◆ EXTRACT PROVIDED
Bash primer

The transcript from a short primer I did on Bash for Cogapp Tech Tuesday. I don't profess to be a Bash guru, so if you spot anything that's incorrect then please tweet at me.

What is Bash?

Bash is the Bourne Again SHell. It's an extensions of the standard sh shell, and is available pretty ubiquitously on *NIX-based systems.

Why Bash?

There are lots of things that require some kind of simple processing, and Bash aims to provide a toolkit to let you do this. In theory it's a complete programming language, but in practice I'd use a real scripting language like Python.

What Bash excels at is integrating with the system, and talking to native utilities.

The secret sauce of a lot of simple Bash scripting is the pipe—the Bash philosophy is that commands should do a single thing well, and the pipe lets you send output from one command directly into another.

Bash is really about text processing, and it's very good at that, but the tools do get quite esoteric.

A note on --help and manpages

These are documentation.

How to Bash?

◆ DATA SHOWN
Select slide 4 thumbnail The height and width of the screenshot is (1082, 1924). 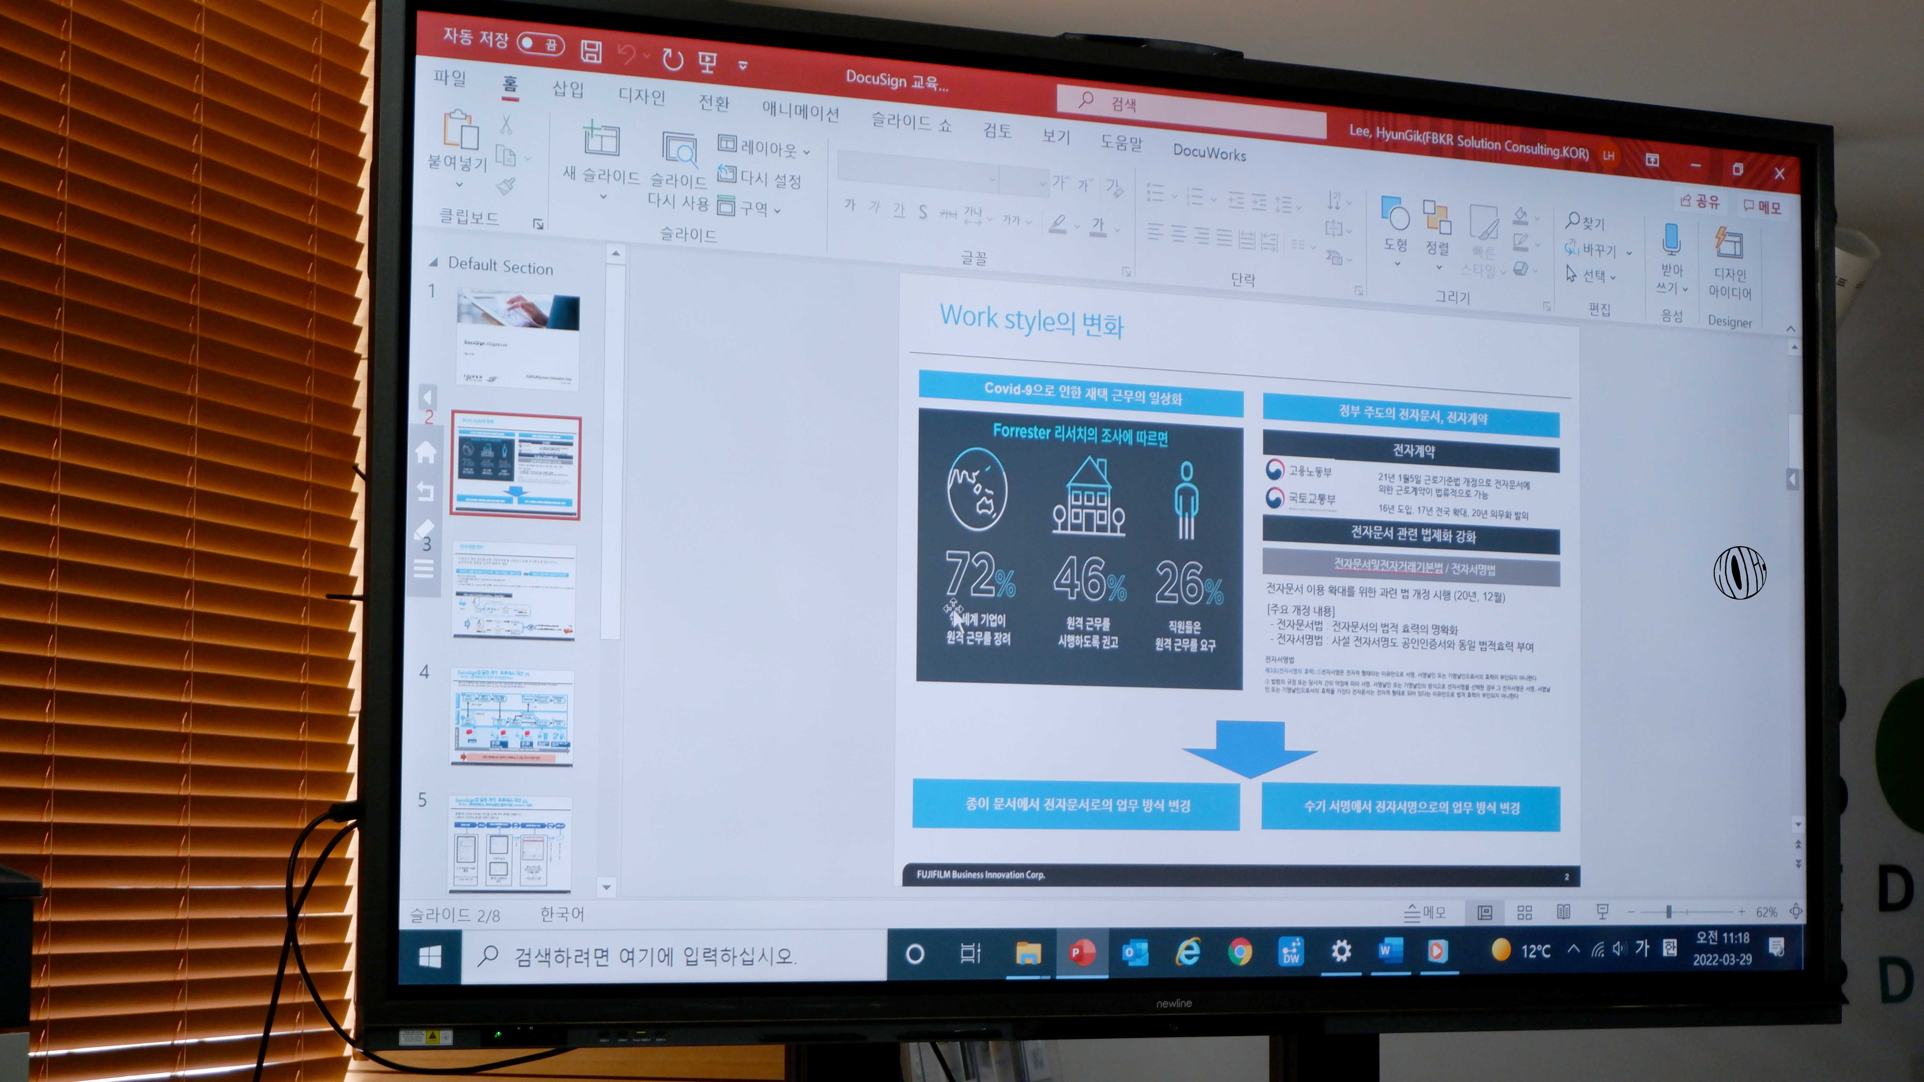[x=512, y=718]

* * *

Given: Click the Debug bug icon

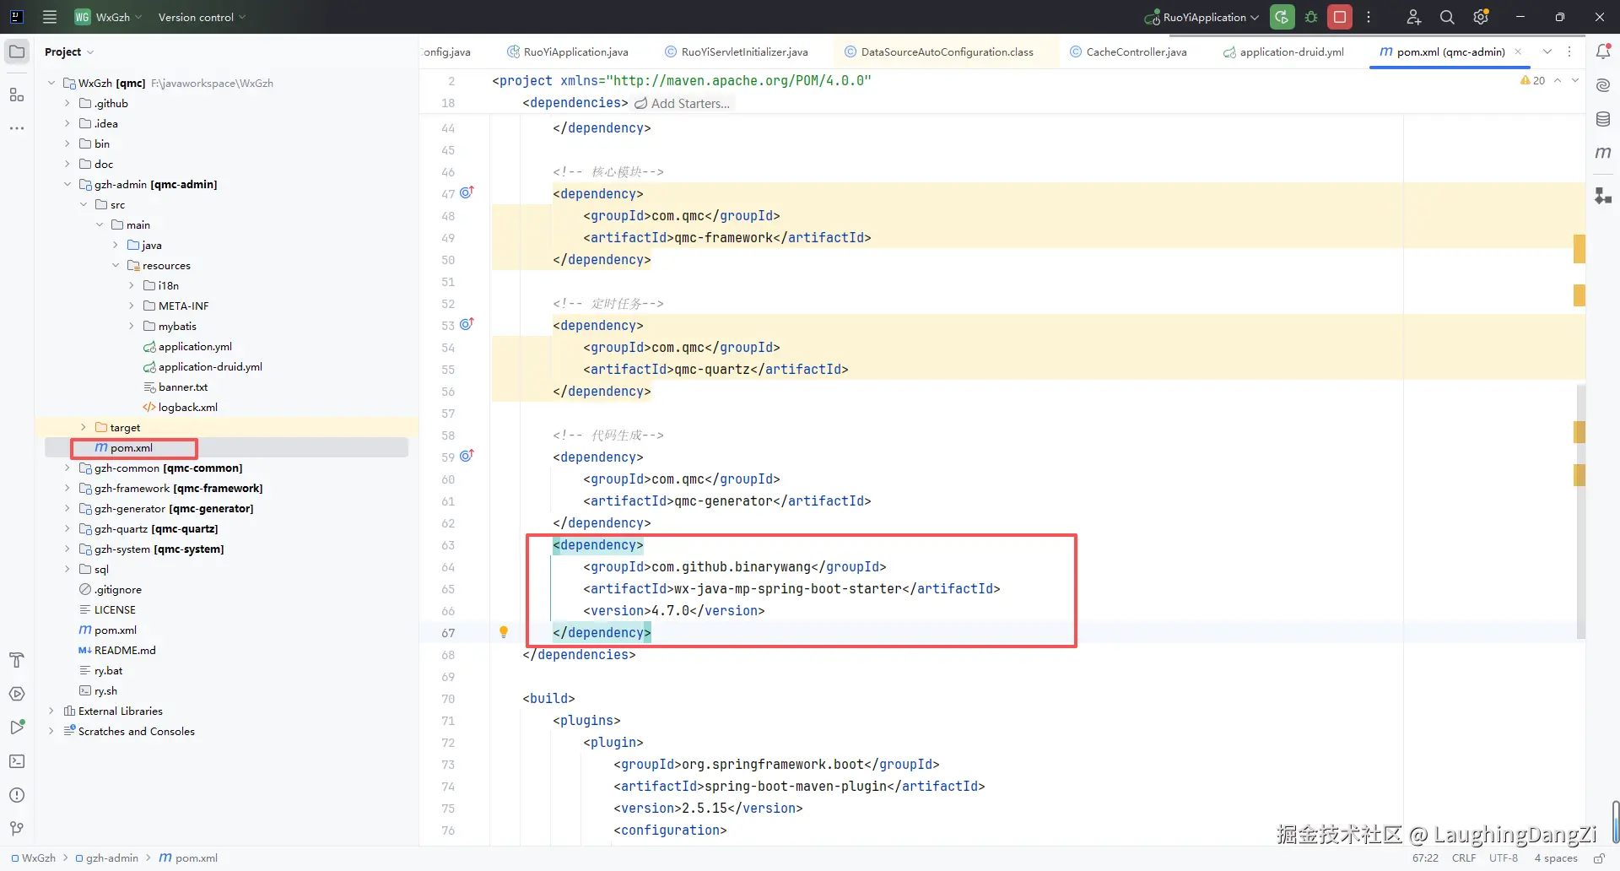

◆ THE TASKS
1. What does the Bash primer call the secret sauce of a lot of simple Bash scripting?
2. Continue the Bash primer from its last heading.
The lines are separate material with no connection to the Bash primer.

◆ ANSWERS GIVEN
1. The pipe.

2.
We've said that Bash is available pretty globally. But where does it live? We can see all the available shells on a system with:

> cat /etc/shells
# /etc/shells: valid login shells

We can see the current shell with echo $SHELL.

If we run a script we want to make sure it's run with Bash, rather than /bin/sh or another shell, since we might not have access to the commands we need. Fortunately, we can specify what is used to run the script using a hashbang. Let's make a basic script:

chmod 775

We could add in a conditional:

if [[ -e "/tmp" ]]
  echo "hello world"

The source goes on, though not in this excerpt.